Anfang 2020 machte Whatsapp mit neuen Nutzungsbedingungen von sich reden. Das Unternehmen kündigte an, Nutzerinnen und Nutzer müssen bis spätestens am 8. Februar 2021 zustimmen, sonst können sie die App nicht mehr nutzen. Unter anderem will WhatsApp noch mehr Daten mit dem Mutterkonzern Facebook teilen. Inzwischen ist WhatsApp zurückgekrebst und verschiebt die Einführung der neuen Nutzungsbedingungen auf Mai 2021.

Einige wollen WhatsApp nun definitiv den Rücken kehren. Doch welche Alternativen gibt es? Wir stellen vier vor.

1. Signal

  • Gratis für iPhone und Android
  • Datensparsam
  • Gutes Feature-Set
  • Alle Nachrichten und Gespräche End-zu-End-verschlüsselt
  • Open Source: von unabhängiger Stelle überprüft
  • Auch am Desktop nutzbar (muss auf dem Telefon installiert sein)

Nachteile:

  • Handy-Nummer muss bei der Registrierung angegeben werden

Signal für iPhone

Signal für Android

2. element.io

  • kostenlos
  • Open Source: von unabhängiger Stelle überprüft
  • Aktive Weiterentwicklung
  • automatisch End-to-end verschlüsselt

Nachteile:

  • Begrenzte Verbreitung
  • Bedienung nicht selbsterklärend

element für iPhone

element für Android

3. Threema

  • Swiss Made
  • Gutes Feature-Set
  • Keine Handy-Nummer für Registrierung notwendig
  • Garantierte Privatsphäre: Daten werden nicht auf Servern von Threema gespeichert
  • Nachrichten, Dateien und Telefongespräche durch End-to-End-Verschlüsselung gesichert

Nachteile:

  • App kostet CHF 3.00

Threema für iPhone

Threema für Android

4. Telegram

Vorteile

  • Starke Verschlüsselung, muss aber manuell aktiviert werden, indem Kontakte einzeln zu einem «geheimen Chat» eingeladen werden.
  • Chatbots erweitern Funktionsumfang

Nachteile

  • Standardmässig keine verschlüsselten Chats
  • Plattform zieht vermehrt Verschwörungstheoretiker und radikale Gruppen an

Telegram für iPhone

Telegram für Android

Das sollten Sie über WhatsApp wissen:

WhatsApp gehört Facebook.

2014 hat Facebook den weltweit meistgenutzten Messenger-Dienst gekauft und so Millionen von persönlichen Daten wie E-Mail-Adressen und Telefonnummern gesammelt. Das Mindestalter für Nutzer liegt aktuell bei 16 Jahren.

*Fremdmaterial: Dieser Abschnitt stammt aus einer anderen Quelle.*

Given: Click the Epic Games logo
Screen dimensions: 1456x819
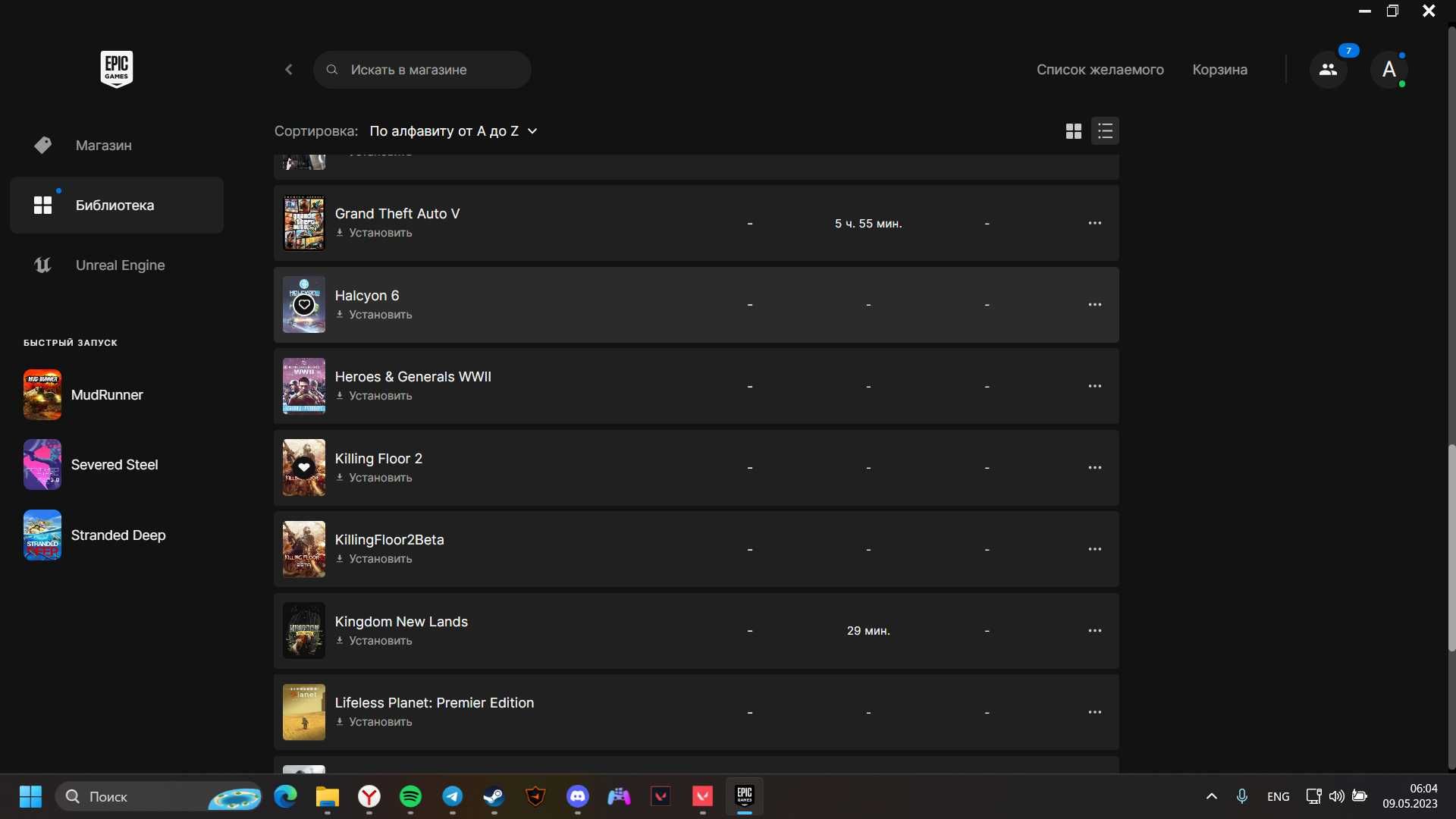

Facebook hat Zugang zum Adressbuch der WhatsApp-Nutzer.

Mit dem Akzeptieren der allgemeinen Geschäftsbedingungen stellen Sie Facebook die Adressen und Telefonnummern aus Ihrem Verzeichnis zur Verfügung – ohne das Wissen und Einverständnis deren Besitzer.

Sicherheit ist nicht überprüfbar.

Nachrichten zwischen WhatsApp-Nutzern sind nach Angaben des Unternehmens durch eine End-zu-End-Verschlüsselung gesichert. Dies lässt sich jedoch nicht von unabhängigen Experten überprüfen, da der Dienst eine Closed Source nutzt (Quellcode ist nicht frei zugänglich).